* [Your objective]: Return the data below in full. Keep each character unchanged.

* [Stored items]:

⟨

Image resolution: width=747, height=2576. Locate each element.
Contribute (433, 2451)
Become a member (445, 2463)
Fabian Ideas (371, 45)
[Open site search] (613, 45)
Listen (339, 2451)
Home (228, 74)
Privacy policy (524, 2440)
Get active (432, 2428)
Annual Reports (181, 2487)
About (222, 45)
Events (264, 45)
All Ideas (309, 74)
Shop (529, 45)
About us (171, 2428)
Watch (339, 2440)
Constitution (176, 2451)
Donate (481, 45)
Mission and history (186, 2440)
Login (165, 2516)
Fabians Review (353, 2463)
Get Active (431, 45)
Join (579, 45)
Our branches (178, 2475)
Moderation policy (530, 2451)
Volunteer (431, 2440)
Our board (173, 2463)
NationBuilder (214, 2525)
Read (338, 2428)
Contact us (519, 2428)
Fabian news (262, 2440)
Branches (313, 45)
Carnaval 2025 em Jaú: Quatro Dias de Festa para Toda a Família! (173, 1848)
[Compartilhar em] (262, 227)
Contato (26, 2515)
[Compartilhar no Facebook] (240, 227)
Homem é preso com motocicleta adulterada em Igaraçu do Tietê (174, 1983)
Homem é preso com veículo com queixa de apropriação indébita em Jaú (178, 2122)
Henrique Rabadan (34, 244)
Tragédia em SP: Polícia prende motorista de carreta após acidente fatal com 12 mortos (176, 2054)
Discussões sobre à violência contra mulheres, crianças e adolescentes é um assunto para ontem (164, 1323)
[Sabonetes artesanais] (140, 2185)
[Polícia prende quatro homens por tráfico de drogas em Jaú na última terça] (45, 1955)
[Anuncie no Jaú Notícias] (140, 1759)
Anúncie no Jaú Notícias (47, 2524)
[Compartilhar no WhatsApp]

⟩

* [Answer area]:
Image resolution: width=747, height=2576. Locate each element.
Contribute (433, 2451)
Become a member (445, 2463)
Fabian Ideas (371, 45)
[Open site search] (613, 45)
Listen (339, 2451)
Home (228, 74)
Privacy policy (524, 2440)
Get active (432, 2428)
Annual Reports (181, 2487)
About (222, 45)
Events (264, 45)
All Ideas (309, 74)
Shop (529, 45)
About us (171, 2428)
Watch (339, 2440)
Constitution (176, 2451)
Donate (481, 45)
Mission and history (186, 2440)
Login (165, 2516)
Fabians Review (353, 2463)
Get Active (431, 45)
Join (579, 45)
Our branches (178, 2475)
Moderation policy (530, 2451)
Volunteer (431, 2440)
Our board (173, 2463)
NationBuilder (214, 2525)
Read (338, 2428)
Contact us (519, 2428)
Fabian news (262, 2440)
Branches (313, 45)
Carnaval 2025 em Jaú: Quatro Dias de Festa para Toda a Família! (173, 1848)
[Compartilhar em] (262, 227)
Contato (26, 2515)
[Compartilhar no Facebook] (240, 227)
Homem é preso com motocicleta adulterada em Igaraçu do Tietê (174, 1983)
Homem é preso com veículo com queixa de apropriação indébita em Jaú (178, 2122)
Henrique Rabadan (34, 244)
Tragédia em SP: Polícia prende motorista de carreta após acidente fatal com 12 mortos (176, 2054)
Discussões sobre à violência contra mulheres, crianças e adolescentes é um assunto para ontem (164, 1323)
[Sabonetes artesanais] (140, 2185)
[Polícia prende quatro homens por tráfico de drogas em Jaú na última terça] (45, 1955)
[Anuncie no Jaú Notícias] (140, 1759)
Anúncie no Jaú Notícias (47, 2524)
[Compartilhar no WhatsApp]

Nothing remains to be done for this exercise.